El cambio de nombre no supone una ruptura, sino una declaración de intenciones. Flores Raras recoge la madurez de un restaurante consolidado desde 2012 y la proyecta hacia una cocina más reflexiva, creativa y conectada con el momento actual del equipo y del propio chef.
Continuidad, identidad y evolución
El establecimiento sigue bajo la propiedad y dirección de Quique Dacosta, garantizando la continuidad del criterio gastronómico, los estándares de excelencia y la visión que ha definido el proyecto desde sus inicios. La nueva denominación busca expresar ese punto de madurez: una cocina que evoluciona desde lo aprendido, sin perder raíces ni coherencia.
Según el equipo del chef, Flores Raras mantiene intactos los valores fundamentales del proyecto: el respeto absoluto al producto, el conocimiento del entorno, la técnica entendida como herramienta y una experiencia pensada para emocionar al comensal.
Carolina Álvarez, nueva jefa de cocina
Uno de los cambios más relevantes de esta nueva etapa es el nombramiento de Carolina Álvarez como jefa de cocina. Tras seis años liderando los fogones de Quique Dacosta Restaurante en Dénia y una larga trayectoria dentro del equipo creativo, Álvarez asume el reto con un profundo conocimiento de la filosofía de la casa.
Para la chef, cocinar en València supone una responsabilidad especial y un compromiso personal con una ciudad a la que llegó hace casi dos décadas y con la que mantiene un vínculo emocional y profesional muy estrecho.

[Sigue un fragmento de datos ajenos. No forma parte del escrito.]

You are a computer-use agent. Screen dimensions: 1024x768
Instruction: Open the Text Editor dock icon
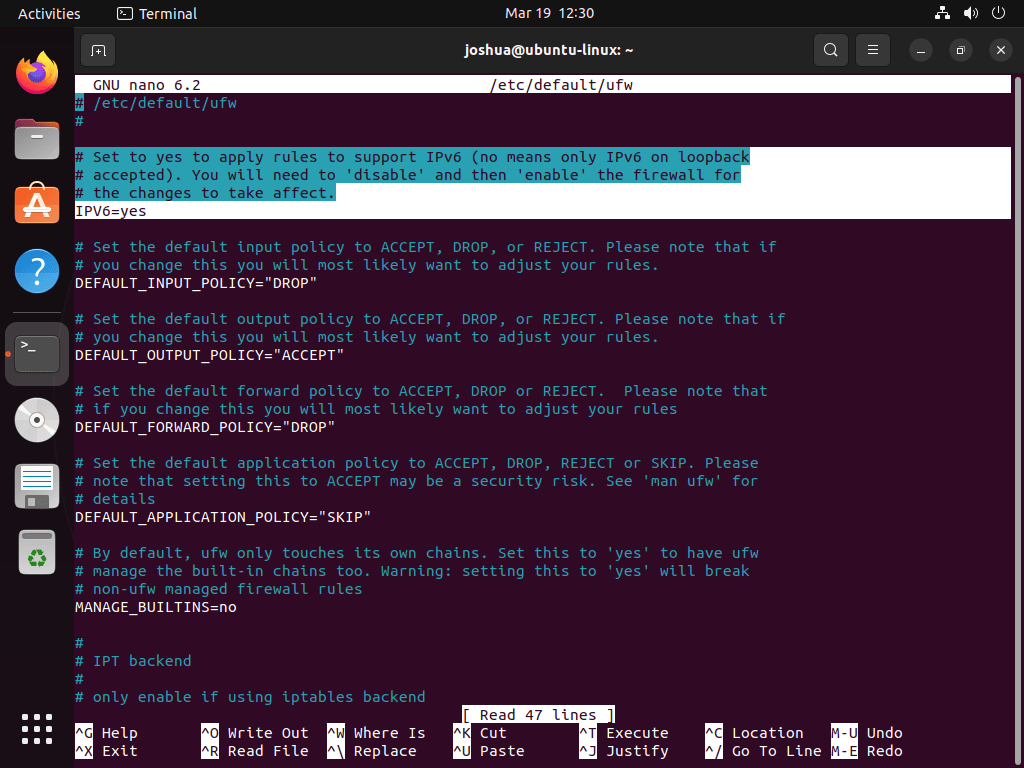37,486
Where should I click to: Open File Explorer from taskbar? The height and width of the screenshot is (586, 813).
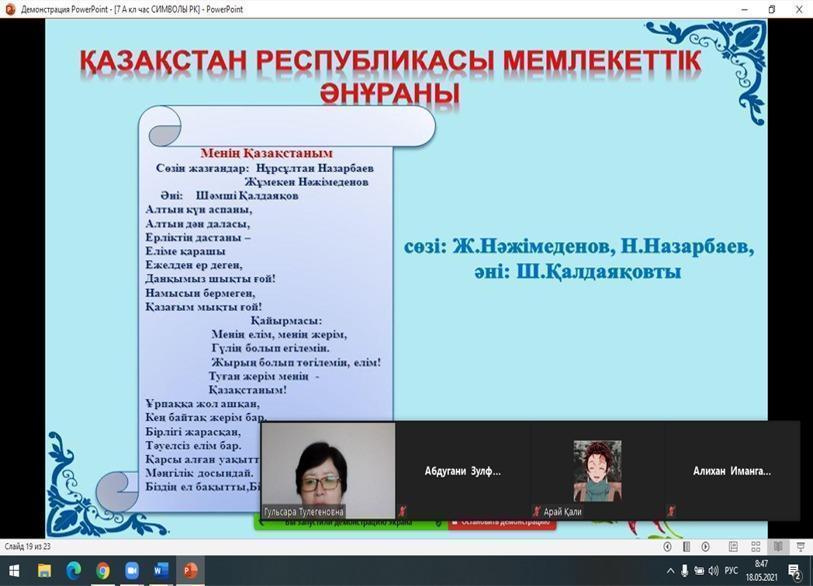pos(44,571)
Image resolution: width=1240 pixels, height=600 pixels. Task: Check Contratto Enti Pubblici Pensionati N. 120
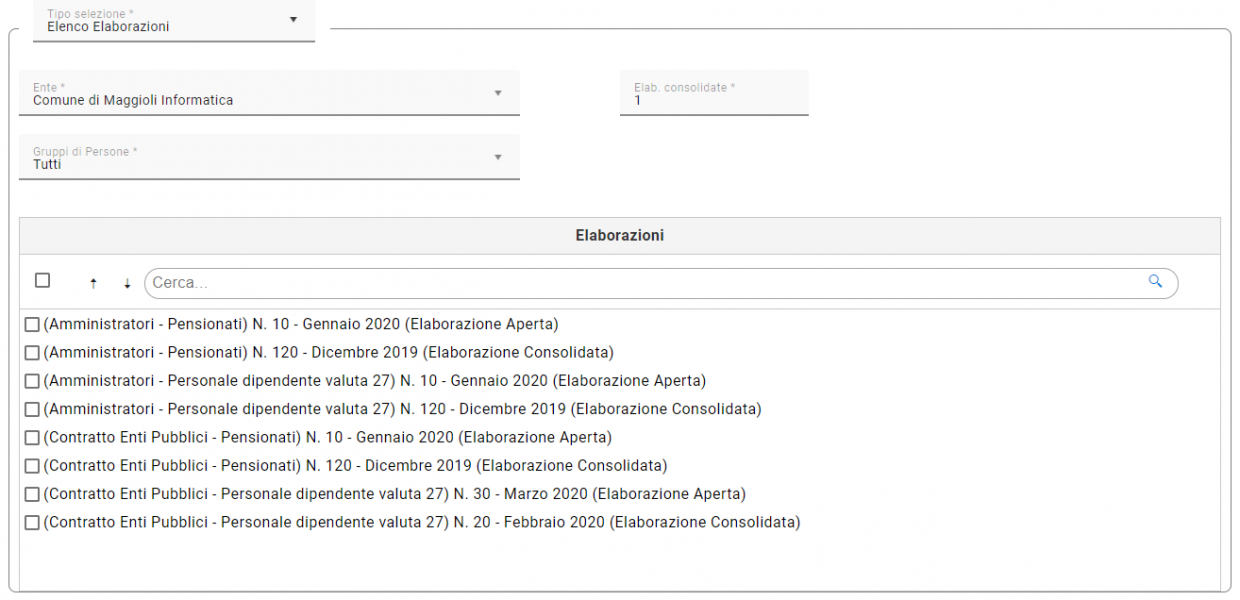pos(32,466)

Un equipo consolidado y una bodega con personalidad
La cocina de Flores Raras se apoya en un equipo experimentado y cohesionado, con Delia Claure al frente de la sala y una propuesta enológica dirigida por Hernán Menno, diseñada para dialogar con la cocina y reforzar la experiencia global del restaurante.
Desde la dirección del proyecto insisten en que esta transición responde a un proceso orgánico, coherente y natural, alineado con el camino recorrido y con la evolución lógica de un restaurante que ha alcanzado plena madurez creativa.
Una afirmación del proyecto gastronómico
Para Quique Dacosta, Flores Raras representa una reafirmación de su proyecto en València: una cocina que sigue explorando el sabor y la emoción desde el conocimiento, la técnica y el respeto por el entorno, con la mirada puesta en el futuro pero los pies firmemente anclados en lo construido.